Published November 24, 2009 04:56 pm - When breast cancer survivor Sharon Clark learned of a government panel’s new recommendations about some common breast cancer screening methods, she was appalled and almost unbelieving.
Locals react with dismay to new breast cancer screening guidelines w/ new cancer screening recommendations and American Cancer Society response
By Emily Younker
eyounker@joplinglobe.com
When breast cancer survivor Sharon Clark learned of a government panel’s new recommendations about some common breast cancer screening methods, she was appalled and almost unbelieving.
“Oh my God, that just blows my mind,” she said.
The U.S. Preventive Services Task Force, a multi-disciplinary government panel, released new recommendations earlier this month regarding mammography and other breast cancer screening practices for women older than 40 who do not face an increased risk of the disease.
The task force recommended against routine screening mammographies for women ages 40 to 49, for which it said the “net benefit is small.”

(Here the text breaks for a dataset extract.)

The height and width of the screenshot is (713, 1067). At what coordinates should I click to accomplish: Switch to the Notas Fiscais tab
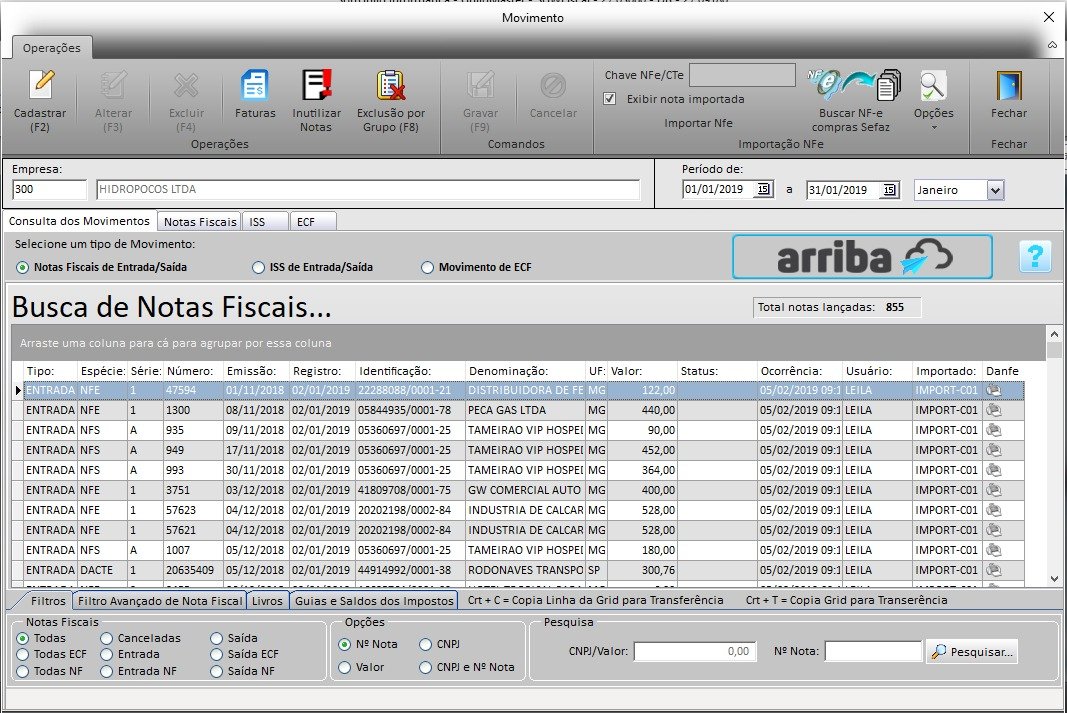[200, 222]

The panel also recommended that biennial mammography screening begin at age 50. And, it came out against teaching breast self-examination, for which it said there is “moderate or high certainty” that it “has no net benefit or that the harms outweigh the benefits.”
“Age should have nothing to do with the mammogram — period,” Clark said. “Even teenagers should start their breast self-exam because we all know cancer doesn’t care how old you are.”
Clark, 52, was diagnosed with breast cancer at age 33 after discovering a lump while doing a self-exam.
“Probably over half the people I personally know who’ve been affected by breast cancer, they’ve discovered the lump from a self-exam,” she said. “I can’t imagine, if I hadn’t done my breast self-exam, it would have been nine months before (a scheduled checkup), and I’d hate to think of where I’d be.”
Better balance
The task force concluded in a report published in the Annals of Internal Medicine that biennial screenings are more efficient than annual screenings, and provide a better balance of benefits and harms.
“Slow-growing tumors are much more common than fast-growing tumors, and the ratio of slow- to fast-growing tumors increases with age, so that little survival benefit is lost between screening every year versus every other year,” the task force wrote. “For the small subset of women with aggressive, fast-growing tumors, even annual screening is not likely to confer a survival advantage.”
The reason for suggesting that women wait until age 50 for a mammogram, the task force said, is that early and frequent mammograms are often more harmful — leading to unnecessary tests and biopsies — than beneficial.
The recommendations are meant to give women the information they need to avoid breast cancer while minimizing the harms of mammography, said task force member Dr. Michael LeFevre, a professor and associate chairman of the family and community medicine department of the University of Missouri-Columbia School of Medicine.